### GOAL OF THE EXERCISE
The listing should be printed again without a single change.

### RECORDS FOR THIS TASK

—————

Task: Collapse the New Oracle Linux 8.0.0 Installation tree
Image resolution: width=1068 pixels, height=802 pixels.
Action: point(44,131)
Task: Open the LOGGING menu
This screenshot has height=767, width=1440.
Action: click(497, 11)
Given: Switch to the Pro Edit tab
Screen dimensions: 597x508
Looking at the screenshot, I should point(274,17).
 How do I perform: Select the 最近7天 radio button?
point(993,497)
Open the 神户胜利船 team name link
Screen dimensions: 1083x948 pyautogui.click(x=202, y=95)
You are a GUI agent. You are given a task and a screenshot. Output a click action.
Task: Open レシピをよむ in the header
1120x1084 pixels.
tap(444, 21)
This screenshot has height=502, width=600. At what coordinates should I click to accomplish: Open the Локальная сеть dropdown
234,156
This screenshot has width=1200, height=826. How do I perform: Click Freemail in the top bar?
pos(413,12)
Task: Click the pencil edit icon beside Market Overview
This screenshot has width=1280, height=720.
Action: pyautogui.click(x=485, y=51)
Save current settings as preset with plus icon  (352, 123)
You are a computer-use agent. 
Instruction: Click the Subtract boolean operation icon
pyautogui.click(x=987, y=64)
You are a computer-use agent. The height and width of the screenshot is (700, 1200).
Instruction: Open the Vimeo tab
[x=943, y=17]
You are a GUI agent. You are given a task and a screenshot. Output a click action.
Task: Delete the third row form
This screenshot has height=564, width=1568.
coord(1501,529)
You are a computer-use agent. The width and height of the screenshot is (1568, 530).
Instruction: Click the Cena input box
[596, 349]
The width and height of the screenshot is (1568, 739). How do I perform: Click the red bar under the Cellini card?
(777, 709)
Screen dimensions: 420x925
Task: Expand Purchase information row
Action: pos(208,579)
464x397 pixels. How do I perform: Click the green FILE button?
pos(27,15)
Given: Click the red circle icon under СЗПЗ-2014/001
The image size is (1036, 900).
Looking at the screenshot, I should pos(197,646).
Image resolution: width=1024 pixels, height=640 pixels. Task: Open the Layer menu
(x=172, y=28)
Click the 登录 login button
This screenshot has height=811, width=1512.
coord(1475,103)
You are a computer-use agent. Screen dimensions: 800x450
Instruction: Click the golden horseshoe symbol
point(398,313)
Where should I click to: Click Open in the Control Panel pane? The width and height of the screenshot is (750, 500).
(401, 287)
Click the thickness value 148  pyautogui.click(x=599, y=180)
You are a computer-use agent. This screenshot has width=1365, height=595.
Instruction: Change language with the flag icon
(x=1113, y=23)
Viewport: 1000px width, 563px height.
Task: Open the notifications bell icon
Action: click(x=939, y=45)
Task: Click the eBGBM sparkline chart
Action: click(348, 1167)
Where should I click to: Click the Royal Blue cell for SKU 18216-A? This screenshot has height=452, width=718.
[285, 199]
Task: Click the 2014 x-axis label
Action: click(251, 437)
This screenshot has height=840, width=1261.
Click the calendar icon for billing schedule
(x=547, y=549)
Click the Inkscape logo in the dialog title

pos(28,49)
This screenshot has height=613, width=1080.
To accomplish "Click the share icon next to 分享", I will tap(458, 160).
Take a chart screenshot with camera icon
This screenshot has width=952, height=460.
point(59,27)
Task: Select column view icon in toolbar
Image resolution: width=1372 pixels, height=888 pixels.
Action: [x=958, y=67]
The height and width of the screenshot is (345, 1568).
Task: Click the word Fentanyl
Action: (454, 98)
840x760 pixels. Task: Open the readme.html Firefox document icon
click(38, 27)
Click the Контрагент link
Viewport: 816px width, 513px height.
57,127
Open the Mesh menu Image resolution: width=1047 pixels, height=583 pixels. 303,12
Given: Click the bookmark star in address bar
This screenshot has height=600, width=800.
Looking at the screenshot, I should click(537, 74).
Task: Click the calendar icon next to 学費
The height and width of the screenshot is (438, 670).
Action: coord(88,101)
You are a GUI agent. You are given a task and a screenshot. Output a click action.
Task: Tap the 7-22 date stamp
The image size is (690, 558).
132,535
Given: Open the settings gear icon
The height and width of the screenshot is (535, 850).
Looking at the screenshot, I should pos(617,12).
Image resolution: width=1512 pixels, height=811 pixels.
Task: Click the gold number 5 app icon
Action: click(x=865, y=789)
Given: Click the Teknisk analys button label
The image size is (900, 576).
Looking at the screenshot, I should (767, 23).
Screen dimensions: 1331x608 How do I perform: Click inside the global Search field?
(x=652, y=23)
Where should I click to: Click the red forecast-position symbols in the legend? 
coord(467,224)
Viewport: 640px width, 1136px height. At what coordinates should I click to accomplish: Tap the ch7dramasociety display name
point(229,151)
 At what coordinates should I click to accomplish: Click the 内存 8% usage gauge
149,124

—————

### ANSWER TO THE PROBLEM
Task: Collapse the New Oracle Linux 8.0.0 Installation tree
Image resolution: width=1068 pixels, height=802 pixels.
Action: point(44,131)
Task: Open the LOGGING menu
This screenshot has height=767, width=1440.
Action: click(497, 11)
Given: Switch to the Pro Edit tab
Screen dimensions: 597x508
Looking at the screenshot, I should point(274,17).
 How do I perform: Select the 最近7天 radio button?
point(993,497)
Open the 神户胜利船 team name link
Screen dimensions: 1083x948 pyautogui.click(x=202, y=95)
You are a GUI agent. You are given a task and a screenshot. Output a click action.
Task: Open レシピをよむ in the header
1120x1084 pixels.
tap(444, 21)
This screenshot has height=502, width=600. At what coordinates should I click to accomplish: Open the Локальная сеть dropdown
234,156
This screenshot has width=1200, height=826. How do I perform: Click Freemail in the top bar?
pos(413,12)
Task: Click the pencil edit icon beside Market Overview
This screenshot has width=1280, height=720.
Action: pyautogui.click(x=485, y=51)
Save current settings as preset with plus icon  (352, 123)
You are a computer-use agent. 
Instruction: Click the Subtract boolean operation icon
pyautogui.click(x=987, y=64)
You are a computer-use agent. The height and width of the screenshot is (700, 1200).
Instruction: Open the Vimeo tab
[x=943, y=17]
You are a GUI agent. You are given a task and a screenshot. Output a click action.
Task: Delete the third row form
This screenshot has height=564, width=1568.
coord(1501,529)
You are a computer-use agent. The width and height of the screenshot is (1568, 530).
Instruction: Click the Cena input box
[596, 349]
The width and height of the screenshot is (1568, 739). How do I perform: Click the red bar under the Cellini card?
(777, 709)
Screen dimensions: 420x925
Task: Expand Purchase information row
Action: pos(208,579)
464x397 pixels. How do I perform: Click the green FILE button?
pos(27,15)
Given: Click the red circle icon under СЗПЗ-2014/001
The image size is (1036, 900).
Looking at the screenshot, I should pos(197,646).
Image resolution: width=1024 pixels, height=640 pixels. Task: Open the Layer menu
(x=172, y=28)
Click the 登录 login button
This screenshot has height=811, width=1512.
coord(1475,103)
You are a computer-use agent. Screen dimensions: 800x450
Instruction: Click the golden horseshoe symbol
point(398,313)
Where should I click to: Click Open in the Control Panel pane? The width and height of the screenshot is (750, 500).
(401, 287)
Click the thickness value 148  pyautogui.click(x=599, y=180)
You are a computer-use agent. This screenshot has width=1365, height=595.
Instruction: Change language with the flag icon
(x=1113, y=23)
Viewport: 1000px width, 563px height.
Task: Open the notifications bell icon
Action: click(x=939, y=45)
Task: Click the eBGBM sparkline chart
Action: click(348, 1167)
Where should I click to: Click the Royal Blue cell for SKU 18216-A? This screenshot has height=452, width=718.
[285, 199]
Task: Click the 2014 x-axis label
Action: click(251, 437)
This screenshot has height=840, width=1261.
Click the calendar icon for billing schedule
(x=547, y=549)
Click the Inkscape logo in the dialog title

pos(28,49)
This screenshot has height=613, width=1080.
To accomplish "Click the share icon next to 分享", I will tap(458, 160).
Take a chart screenshot with camera icon
This screenshot has width=952, height=460.
point(59,27)
Task: Select column view icon in toolbar
Image resolution: width=1372 pixels, height=888 pixels.
Action: [x=958, y=67]
The height and width of the screenshot is (345, 1568).
Task: Click the word Fentanyl
Action: (454, 98)
840x760 pixels. Task: Open the readme.html Firefox document icon
click(38, 27)
Click the Контрагент link
Viewport: 816px width, 513px height.
57,127
Open the Mesh menu Image resolution: width=1047 pixels, height=583 pixels. 303,12
Given: Click the bookmark star in address bar
This screenshot has height=600, width=800.
Looking at the screenshot, I should click(537, 74).
Task: Click the calendar icon next to 学費
The height and width of the screenshot is (438, 670).
Action: coord(88,101)
You are a GUI agent. You are given a task and a screenshot. Output a click action.
Task: Tap the 7-22 date stamp
The image size is (690, 558).
132,535
Given: Open the settings gear icon
The height and width of the screenshot is (535, 850).
Looking at the screenshot, I should pos(617,12).
Image resolution: width=1512 pixels, height=811 pixels.
Task: Click the gold number 5 app icon
Action: click(x=865, y=789)
Given: Click the Teknisk analys button label
The image size is (900, 576).
Looking at the screenshot, I should (767, 23).
Screen dimensions: 1331x608 How do I perform: Click inside the global Search field?
(x=652, y=23)
Where should I click to: Click the red forecast-position symbols in the legend? 
coord(467,224)
Viewport: 640px width, 1136px height. At what coordinates should I click to accomplish: Tap the ch7dramasociety display name
point(229,151)
 At what coordinates should I click to accomplish: Click the 内存 8% usage gauge
149,124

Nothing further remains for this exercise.